The grueling meet stretched from the muggy afternoon into the night, when a “who’s who” of YAIAA athletes performed under the beaming lights at Dallastown High.

It can be an arduous task, keeping the blood flow going and staying loose throughout the stages of the grueling marathon meet.

Some events, such as the hurdles, went by in slapdash fashion.

Other events, such as the 3200, didn’t kick off until the darkness set in and the bright lights were flickered on.

Some of the area’s elite in the long distance department were able to circumvent the sun-sprayed track, coasting as some light winds seeped in.

The spotlight belonged to New Oxford senior Kaylee Kubisiak. In the 3200, the Bridgewater College-bound senior cooked foes to the recipe of an 11:09, coasting into the finish line in convincing fashion. It was the latest chapter of the three-year rivalry between York Suburban’s Lily Corsaro and Kubisiak, the 2011 Evening Sun All Area girls cross country Runner of the Year. The two top-tier harriers have been as familiar fixtures in high-caliber track meets as stop watches, batons, spikes, and officials.

In the fall, Kubisiak avenged a loss stemming from last year’s state cross country meet against Corsaro in the YAIAA championships at John Rudy Park. The two were entrenched in a shoulder-to-shoulder battle, establishing a front pace.
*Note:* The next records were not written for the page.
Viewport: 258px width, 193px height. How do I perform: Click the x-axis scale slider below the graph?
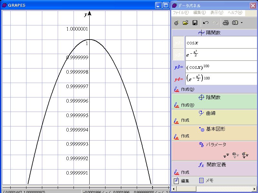tap(85, 187)
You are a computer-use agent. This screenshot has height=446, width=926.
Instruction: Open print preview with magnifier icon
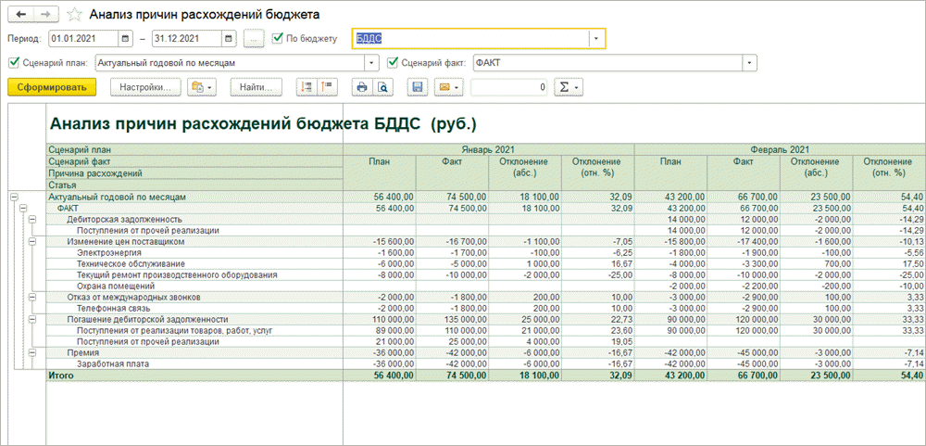click(381, 87)
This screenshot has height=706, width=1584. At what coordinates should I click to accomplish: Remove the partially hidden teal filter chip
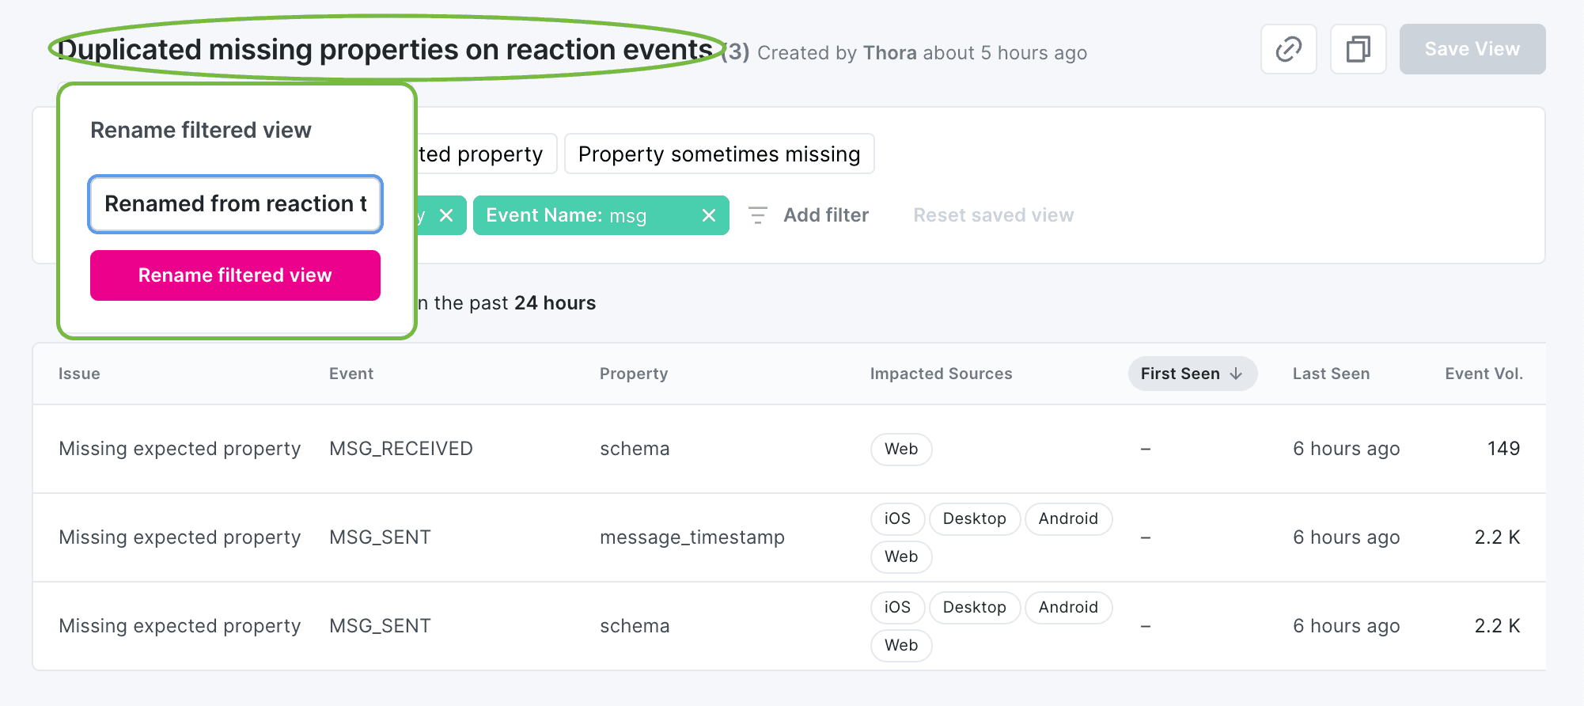(446, 215)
Anticipating Corsaro’s early kick, Kubisiak stretched a thin margin into a wowing 250 foot bulge as she zoomed past Corsaro on a straightaway and kicked in a first place time of 19:04.

There were no such dramatics in the renewed feud between the two runners Friday. No down-to-the-wire battle, no late surge that altered the intensity of the race.

Just a stellar performance that adds validity to the claim Kubisiak is all alone at the apex of the Hanover area heap. Kubisiak trounced the front pack, with Corsaro taking second overall with a time of 11:49.2.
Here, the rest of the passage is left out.